Parul: From what I see places like The Story Grid and that what they’re offering is still considered very much on the periphery, they are still on the bleeding edge of revolution in the publishing industry. That’s from my understanding of the publishing industry and my friends still in it, because I am definitely outside of it.  It still seems very much all the same. I don’t know that there’s been any seismic change.

Amazon has been the big seismic change and they’re normally put down as the awful beast that has damaged publishing, when in actual fact they were the innovators who actually decided to distribute books online, when other people wouldn’t do it. So I feel like change is slow. But it’s these independent companies like The Story Grid, they’re doing really cool things.
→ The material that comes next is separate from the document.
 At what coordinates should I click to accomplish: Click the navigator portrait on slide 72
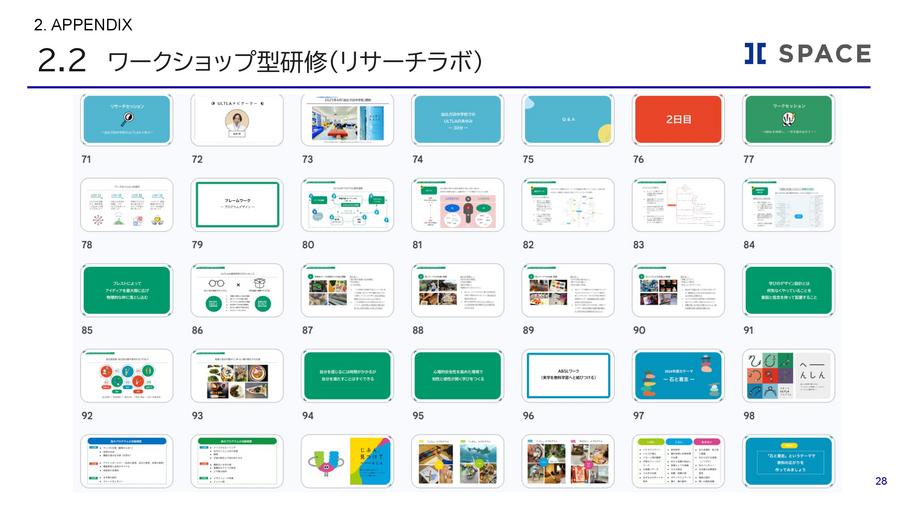(x=237, y=120)
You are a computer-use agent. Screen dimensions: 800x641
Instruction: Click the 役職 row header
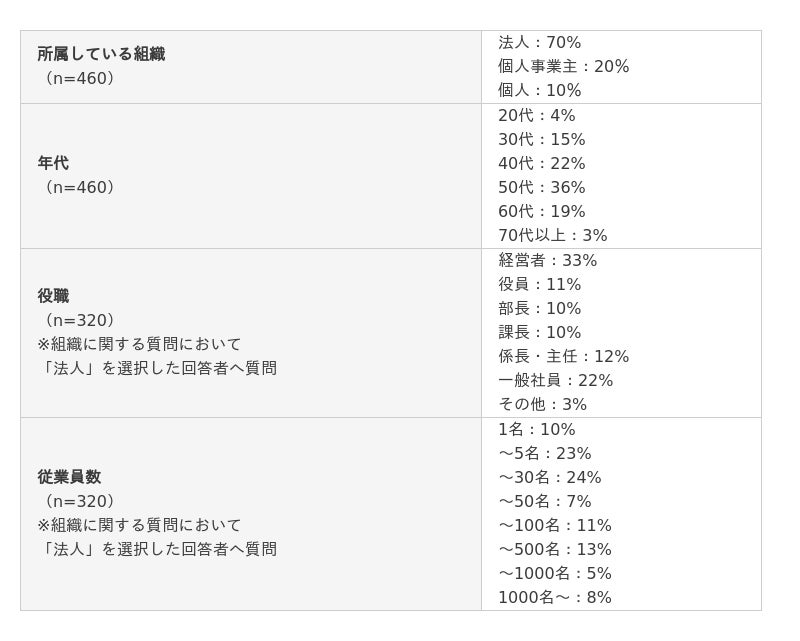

Matthew: A lot of people we interview are traditionally published authors of books, but we do try to interview self-published people, spoken word, people using Substack, Medium, because we see that as the industry of the future.

NakedPRGirl: Do you have a motto or a mantra that you live by?

Parul: There’s some things we say a lot to each other, like let’s have fun with this before every masterclass or anything we do.

Matthew: I think for us, the phrase that kind of has come in my head since we transitioned online is serve and listen. So we see this as very much an act of service to the writing community and to just keep listening: what would you all find most useful? What can we do better? What can we do differently? Serve, build, listen, keep and repeat.

NakedPRGirl: And finally, where would you like to be in 10 years time (if the pandemic allows)? Any grand plans that you’d like to tick off?

Matthew: I’d like to be able to go outside in 10 years time! For me, I don’t know if this will exist in 10 years. If it does, then we’re continuing to serve the writing community in the same way that we are. But hopefully we’ve become bigger and better.

Parul: I hope I would be doing work that you love with people that you’d like being around…What more could you ask from life?